In the future, all new platforms for data will need be built on open-source software that facilitates the storage and managing of data in a single system – that was the prediction from Doug Cutting, co-founder of Hadoop and chief software architect at Cloudera, speaking to an audience of data professionals at the Strata conference in London that concluded this week.
In the past, businesses paid a fee again and again, often for the same software. Over time the price of the software would go up, and the whole business would be subject to the whims of the vendor. But people have grown wary of falling into that trap, argued Cutting, and have embraced open-source solutions.
As the amount of data generated by businesses exponentially increases, the opportunities around it are exploding in terms of both scale and variety – traditional data warehouses are not equipped to cost effectively handle this alone.
‘Hadoop is essentially the kernel for an OS for big data,’ continued Cutting in an interview with Information Age.
‘We’re really seeing a trend to towards people no longer keeping separate silos for data but putting them all in one. We call this the Enterprise Data Hub, and this is what we have been building towards. It is a functionality currently being used by advanced users of Cloudera, but in the next few years it will become the most common way for customers to approach big data.’
During their presentations, Cutting and his Cloudera colleagues outlined how Cloudera is expanding the scope of its software to serve as a hub for all of an enterprise’s data, taking over the workloads from traditional database management systems including data warehouses and document management systems.
Through the Enterprse Data Hub, data can be accessed by all and stored and managed in a single system, regardless of format or scale.
As Hadoop has matured, it has expanded its ecosystem and drastically improved in scalability, flexibility and security.
The Enterprise Data Hub is designed to aid the widening uses that people are finding for Hadoop outside of map reduce, with capabilities around machine learning and NoSQL key-value.
Cutting pointed to the expanding range of capabilities available with Hadoop and its ecosystem such as the ability to make interactive SQL queries with Cloudera Impala and enterprise search capabilities launched this year.
‘We will soon we support for streaming, in-memory databases, graph processing and many more types of workloads able to move to Hadoop,’ he said.

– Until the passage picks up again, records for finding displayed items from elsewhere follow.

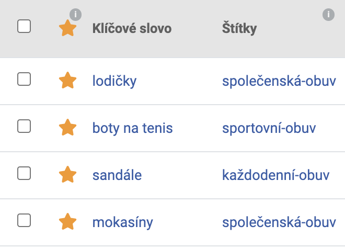The image size is (345, 248).
Task: Toggle the favorite star for sandále
Action: pos(68,174)
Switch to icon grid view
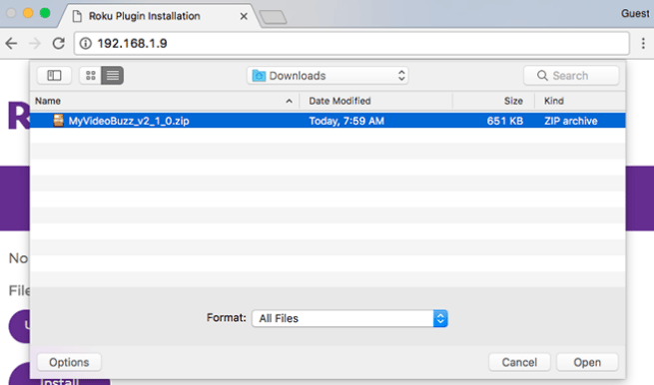 coord(91,76)
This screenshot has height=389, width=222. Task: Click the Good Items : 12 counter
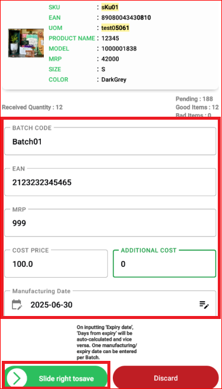click(197, 107)
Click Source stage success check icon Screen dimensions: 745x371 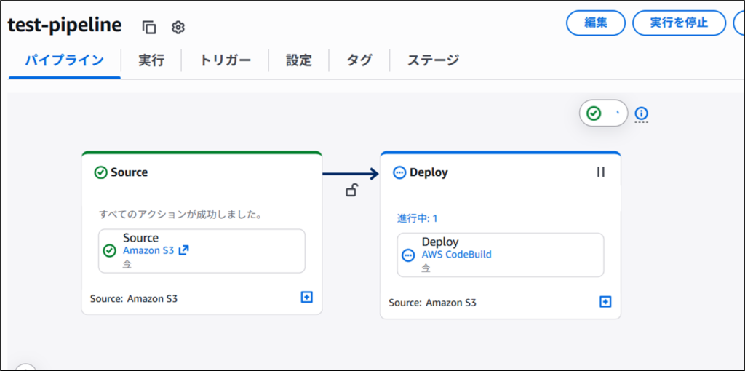click(x=101, y=172)
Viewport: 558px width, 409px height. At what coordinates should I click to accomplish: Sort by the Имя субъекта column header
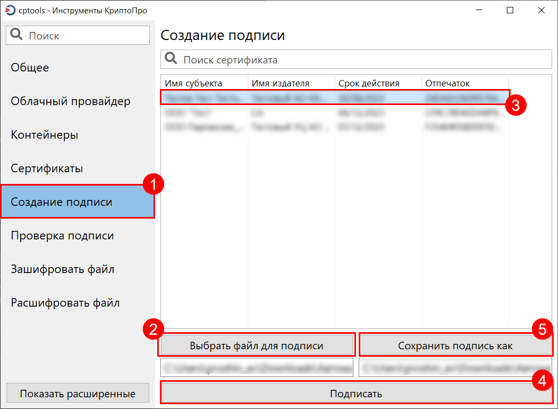(x=193, y=83)
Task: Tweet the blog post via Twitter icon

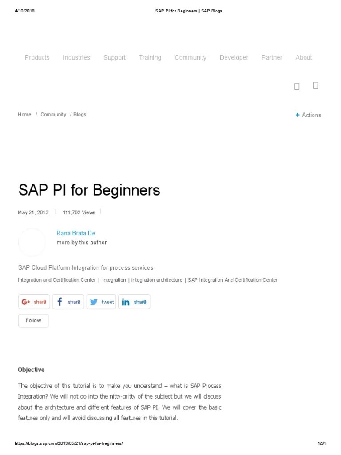Action: click(101, 302)
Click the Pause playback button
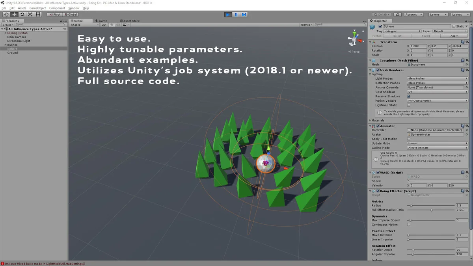473x266 pixels. [x=236, y=15]
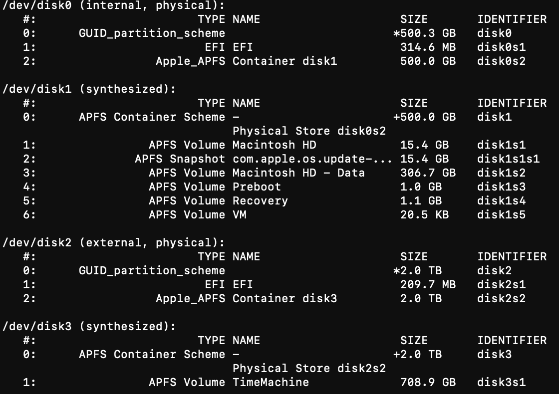Select the TimeMachine volume name
This screenshot has width=559, height=394.
point(271,383)
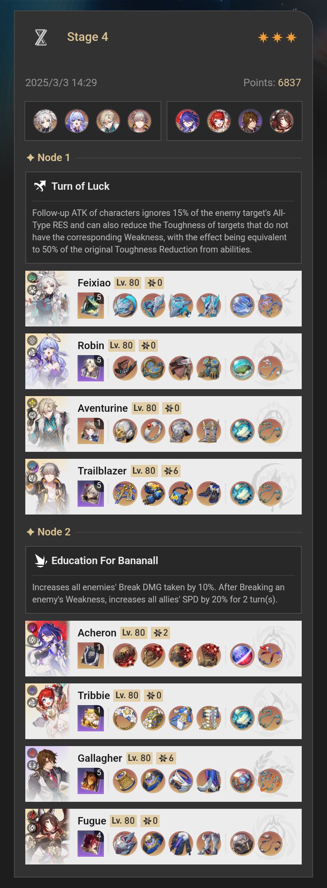Click the Turn of Luck buff icon
The width and height of the screenshot is (327, 888).
coord(40,186)
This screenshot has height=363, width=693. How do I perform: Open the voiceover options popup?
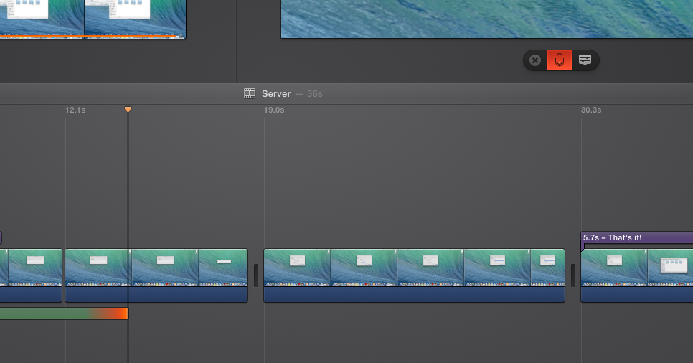tap(585, 60)
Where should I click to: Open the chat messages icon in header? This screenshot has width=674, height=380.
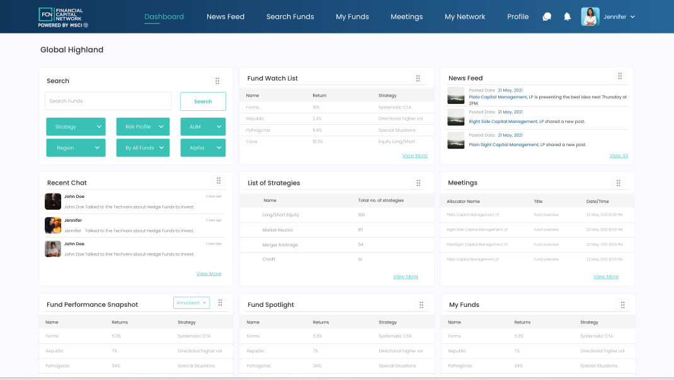pos(547,17)
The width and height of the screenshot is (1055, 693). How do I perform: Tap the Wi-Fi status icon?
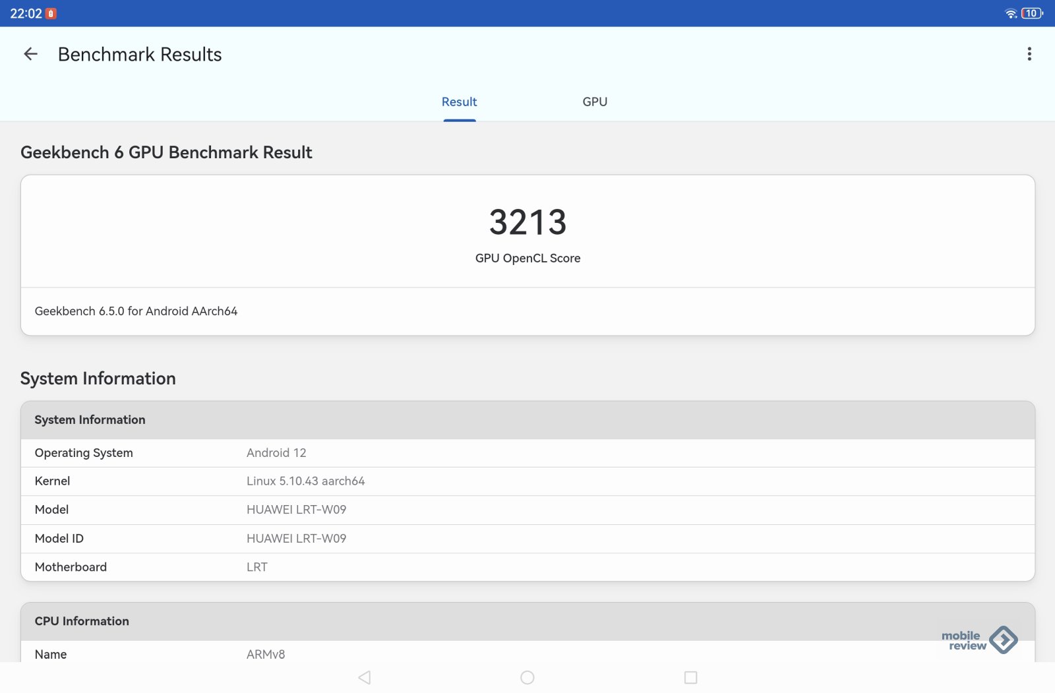tap(1010, 13)
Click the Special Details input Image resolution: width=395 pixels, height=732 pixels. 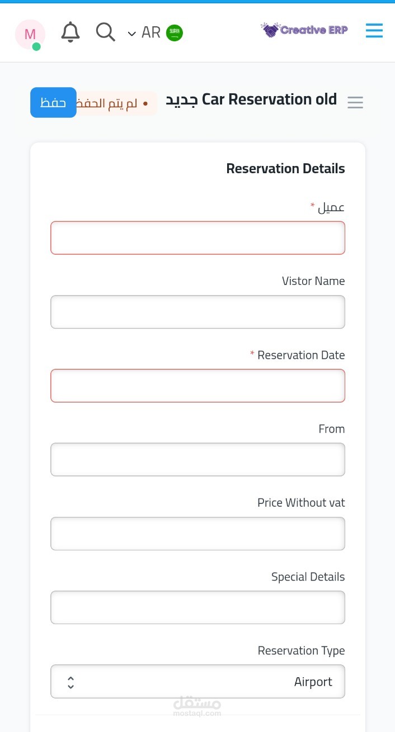coord(198,607)
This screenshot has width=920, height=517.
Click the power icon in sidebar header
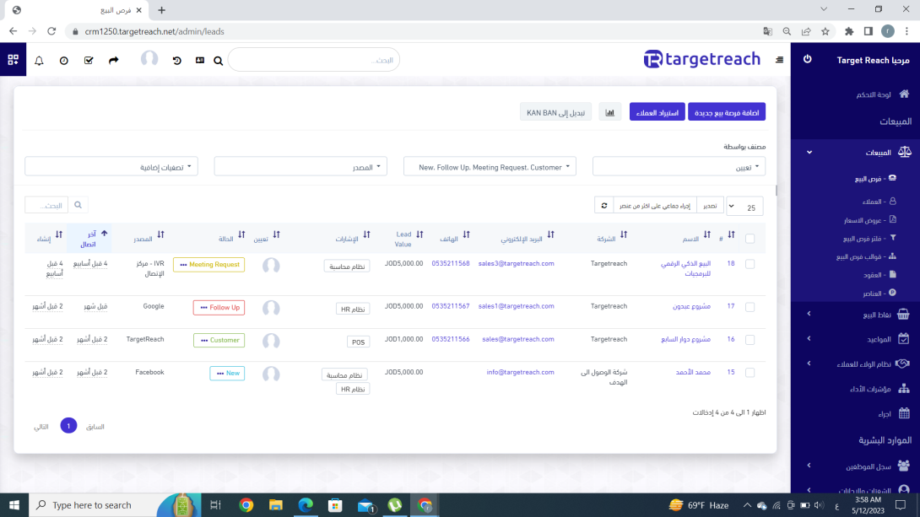tap(807, 60)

Projects like the vast globally distributed database Google Spanner demonstrated that coordinating vast amounts of data on a global scale can be possible.
‘If someone showed this can be done, it’s inevitable it will be added to our platform,’ said Cutting.
See also: The challenges of adopting Hadoop
Those at Hadoop and Cloudera argue that the Enterprise Data Hub concept will allow for more types of advanced analytics on an unprecedented scale in future.
‘The more you can bring your computation to your data, the less you move your data, the more effective your system will be, enabling you to maximise your hardware resources and data.’
Cutting believes that big data will come of age through this model, but it will take some time for enterprises to align their structures and infrastructures with their business ambitions.
‘It will take some time and it’s a long process,’ Cutting told Information Age. ‘Businesses are structured in certain ways, and Hadoop is a different way of thinking at high level and a fundamental change to IT infrastructure. Companies have a lot invested in legacy inrastructure and taking the leap is not easy.
‘But we’re seeing steady growth – Cloudera has doubled its size in terms of employees and revenues in the last few years, and we still feel like its early days as we start to get a foothold in a lot of enterprses.’